SOURCE TEXT:
┄┄┄┄┄┄
SUMMARY OF THE INVENTION
Briefly, a preferred embodiment of the invention discloses an
improved soft style snowboard boot which is internally reinforced
by a multi-piece boot support assembly that includes a rigid molded
plastic shank portion, a semi-rigid molded heel cup portion, and a
molded or die-cut plastic highback portion. The shank portion is
designed to resist flex, and provide ergonomic support for the
foot, and further includes molded-in features which permit positive
mechanical fastening of conventional step-in binding attachment
structure, such as bail members or cleats, to the bottom or outsole
of the boot.
A pair of length adjustable tensioning strap members are connected
between the shank and highback portions of the boot support
assembly. The tensioning straps are operative to induce a desired
forward lean in the highback portion by pulling them tight and
securing them in place. The straps may be tightened independently
of each other to provide a desired side bias, left or right, to the
highback portion.
The straps may be contained within the outer boot portion of the
snowboard boot or may be exteriorly routed through slots provided
in the outer boot portion for more convenient tension and/or
release adjustment to the forward lean of the highback portion.
The heel cup portion is mechanically fastened to the shank portion.
This intermediate piece supports the highback, but is also designed
to provide a forward flexing or hinging motion at the ankle joint,
thus mimicking the rider's natural ankle rotation. In addition, the
heel cup portion locates and holds the heel in a fixed position,
thus preventing "heel lift" which is detrimental to the control of
the system.
The highback portion is mechanically fastened to the heel cup via a
matrix of adjustable holes or slots provided in the highback
portion. The highback portion can be repositioned to the right or
to the left, or can be fastened in such a way so as to allow the
highback portion to pivot from side to side by simply removing one
or more fasteners. The alternate biasing of the highback portion
provides the rider with the option of selectively rotating the
"spine" of the ankle support system in such a way that either
forward ankle movement (straight back to front) is primarily
resisted by the center position, or lateral ankle movement (side to
side, diagonally back to front) is the primary force resisted by a
left or right positioning of the highback.
In another embodiment of the invention, a reinforced linerless
snowboard boot is proposed wherein the tensioning straps are
located entirely on the boot exterior, extending from an anchor
point along either side of a forward portion of the boot upper (at
about the instep or ball of foot region) to respective left and
right sides of the upper boot shaft. The stiffness of the material
of the boot in the boot upper region transmits force between the
binding/shank portion interface and the boot shaft. In yet another
embodiment of the invention, the boot support assembly is located
on the exterior of the boot.
┄┄┄┄┄┄
TASK DIRECTIONS:
Write the next portion of the snowboard boot summary, beginning after its final sentence. The rows that come next are separate material with no connection to the snowboard boot summary.
┄┄┄┄┄┄
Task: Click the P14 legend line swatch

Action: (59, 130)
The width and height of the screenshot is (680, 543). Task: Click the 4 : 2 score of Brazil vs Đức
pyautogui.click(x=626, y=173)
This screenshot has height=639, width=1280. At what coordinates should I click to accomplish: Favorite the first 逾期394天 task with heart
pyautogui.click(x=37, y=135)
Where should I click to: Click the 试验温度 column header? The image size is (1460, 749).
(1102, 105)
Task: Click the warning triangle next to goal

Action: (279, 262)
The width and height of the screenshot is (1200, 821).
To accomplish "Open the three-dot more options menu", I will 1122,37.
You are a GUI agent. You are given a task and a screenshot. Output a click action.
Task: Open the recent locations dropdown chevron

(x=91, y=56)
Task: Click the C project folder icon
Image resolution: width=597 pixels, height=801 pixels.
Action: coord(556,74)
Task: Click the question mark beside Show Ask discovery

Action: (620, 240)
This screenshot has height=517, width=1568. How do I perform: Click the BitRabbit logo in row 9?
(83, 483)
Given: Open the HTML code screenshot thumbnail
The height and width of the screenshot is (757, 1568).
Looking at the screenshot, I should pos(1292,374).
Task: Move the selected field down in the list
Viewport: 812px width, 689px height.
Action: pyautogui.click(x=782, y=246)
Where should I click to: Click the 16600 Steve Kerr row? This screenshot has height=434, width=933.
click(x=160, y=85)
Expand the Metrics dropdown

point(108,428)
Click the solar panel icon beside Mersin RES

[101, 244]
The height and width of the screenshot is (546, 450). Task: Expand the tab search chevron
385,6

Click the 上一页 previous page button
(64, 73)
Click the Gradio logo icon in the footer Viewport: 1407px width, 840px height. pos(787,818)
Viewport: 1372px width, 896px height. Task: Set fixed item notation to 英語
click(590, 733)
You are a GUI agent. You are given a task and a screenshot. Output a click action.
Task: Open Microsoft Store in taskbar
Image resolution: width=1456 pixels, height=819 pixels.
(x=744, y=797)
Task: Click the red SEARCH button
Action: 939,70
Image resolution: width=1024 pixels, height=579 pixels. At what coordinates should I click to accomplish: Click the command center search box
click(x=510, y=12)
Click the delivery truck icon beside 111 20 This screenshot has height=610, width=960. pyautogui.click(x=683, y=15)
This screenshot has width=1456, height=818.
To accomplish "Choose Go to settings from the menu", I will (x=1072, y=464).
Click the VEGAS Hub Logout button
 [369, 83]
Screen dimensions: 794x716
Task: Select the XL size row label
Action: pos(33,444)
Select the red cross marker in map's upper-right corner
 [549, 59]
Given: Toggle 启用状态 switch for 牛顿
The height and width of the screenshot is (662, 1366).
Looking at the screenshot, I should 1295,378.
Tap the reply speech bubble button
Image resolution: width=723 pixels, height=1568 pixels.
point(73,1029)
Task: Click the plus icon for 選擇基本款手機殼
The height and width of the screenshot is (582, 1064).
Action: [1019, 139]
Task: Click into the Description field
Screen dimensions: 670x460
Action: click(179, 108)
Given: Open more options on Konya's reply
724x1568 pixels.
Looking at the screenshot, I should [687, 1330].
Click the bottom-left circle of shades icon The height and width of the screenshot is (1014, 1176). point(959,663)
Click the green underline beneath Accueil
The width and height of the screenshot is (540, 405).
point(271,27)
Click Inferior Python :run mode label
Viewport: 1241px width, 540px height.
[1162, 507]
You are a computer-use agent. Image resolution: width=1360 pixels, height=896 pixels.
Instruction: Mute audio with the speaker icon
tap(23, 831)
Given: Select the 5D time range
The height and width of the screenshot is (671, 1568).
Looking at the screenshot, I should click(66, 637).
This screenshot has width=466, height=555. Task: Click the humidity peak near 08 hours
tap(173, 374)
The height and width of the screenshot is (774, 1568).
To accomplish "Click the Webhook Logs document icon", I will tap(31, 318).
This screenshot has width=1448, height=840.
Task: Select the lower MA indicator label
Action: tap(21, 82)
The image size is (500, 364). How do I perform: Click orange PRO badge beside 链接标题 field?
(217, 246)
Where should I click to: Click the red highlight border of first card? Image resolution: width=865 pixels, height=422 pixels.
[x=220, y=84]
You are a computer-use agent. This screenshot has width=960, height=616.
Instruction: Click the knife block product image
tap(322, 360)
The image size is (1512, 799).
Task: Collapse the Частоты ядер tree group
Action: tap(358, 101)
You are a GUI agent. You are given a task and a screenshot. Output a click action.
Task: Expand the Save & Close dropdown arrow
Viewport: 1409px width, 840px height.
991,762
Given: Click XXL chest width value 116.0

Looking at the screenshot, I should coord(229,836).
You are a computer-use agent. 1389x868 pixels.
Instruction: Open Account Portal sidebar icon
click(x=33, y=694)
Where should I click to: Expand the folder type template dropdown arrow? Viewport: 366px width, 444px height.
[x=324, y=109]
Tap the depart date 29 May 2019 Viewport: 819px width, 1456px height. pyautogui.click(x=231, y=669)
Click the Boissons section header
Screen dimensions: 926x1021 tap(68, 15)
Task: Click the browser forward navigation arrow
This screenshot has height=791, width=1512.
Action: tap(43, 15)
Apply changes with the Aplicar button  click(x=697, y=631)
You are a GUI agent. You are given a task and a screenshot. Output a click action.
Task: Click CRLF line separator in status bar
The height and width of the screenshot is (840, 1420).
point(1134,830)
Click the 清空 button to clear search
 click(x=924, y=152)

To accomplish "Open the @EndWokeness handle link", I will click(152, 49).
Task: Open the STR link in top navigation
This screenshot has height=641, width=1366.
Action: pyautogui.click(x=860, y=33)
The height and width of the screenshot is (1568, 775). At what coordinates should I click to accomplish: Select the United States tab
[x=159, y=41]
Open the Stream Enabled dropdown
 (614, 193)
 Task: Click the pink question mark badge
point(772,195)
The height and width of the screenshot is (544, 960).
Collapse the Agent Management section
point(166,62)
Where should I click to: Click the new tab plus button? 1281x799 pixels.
┄┄┄┄┄┄
OUTPUT OF THE TASK:
From our own experiences in the field, we have found that the
absence of a dynamic support structure for a soft style snowboard
boot gives rise to a phenomenon known as "flutter". Flutter occurs
when the snowboard is moving at high speed under the influence of
the terrain. This movement causes a loss of feeling or control by
the rider. Simply adding more structure to existing step-in binding
systems does not eliminate flutter and only serves to magnify the
problem of unsupported areas.
Through careful analyses and inspection of prior art soft boot
designs, we identified the areas of unsupported movement in the
boot. We discovered that the type of structure applied to reinforce
a particular area may solve a problem for one direction or plane
(such as directly back (heel) ward, but not address combined forces
which result in third dimension movement
(forward+lateral=diagonal). The improved reinforced snowboard boot
designs proposed herein describe several viable methods and
apparatus for providing adjustable structure to support the
three-dimensional movement that will accommodate all angular and
rotational movements of the ankle.
Methods and apparatus which incorporate the features described
above and which are effective to function as described above
constitute specific objects of this invention.
Other and further objects of the present invention will be apparent
from the following description and claims and are illustrated in
the accompanying drawings, which by way of illustration, show
preferred embodiments of the present invention and the principles
thereof and what are now considered to be the best modes
contemplated for applying these principles. Other embodiments of
the invention embodying the same or equivalent principles may be
used and structural changes may be made as desired by those skilled
in the art without departing from the present invention and the
purview of the appended claims.
BRIEF DESCRIPTION OF THE DRAWINGS
FIG. 1 is an exploded perspective view of an internal support
assembly for a soft style snowboard boot in accordance with one
embodiment of the present invention.
FIG. 2 is a perspective view of the support assembly illustrated in
FIG. 1 and is shown fully assembled.
FIG. 3 is a side elevation view of the support assembly illustrated
in FIG. 1.
FIGS. 4-6 are a series of rear elevation views of the support
assembly illustrated in FIG. 1 and which illustrate a highback
adjustment feature of the invention.
FIG. 7 is a perspective view of the support assembly illustrated in
FIG. 1 and which is shown provided with a length adjustable
tensioning strap assembly in accordance with one embodiment of the
invention.
FIG. 8 is a front view of the support assembly and strap assembly
illustrated in FIG. 7
FIG. 9 is a perspective view of the support assembly illustrated in
FIG. 1 and which is shown provided with a strap assembly in
accordance with another embodiment of the invention.
FIG. 10 is side elevation view of the support assembly and strap
assembly illustrated in FIG. 9.
FIG. 11 is a side elevation view of a snowboard boot provided with
an internal support assembly (hidden by the boot exterior) and an
external strap assembly in accordance with another embodiment of
the invention.
FIG. 12 is a perspective view of another embodiment of the
invention which shows the support assembly and strap assembly and
an additional tongue counter support.
FIG. 13 is a front view of the embodiment illustrated in FIG.
12.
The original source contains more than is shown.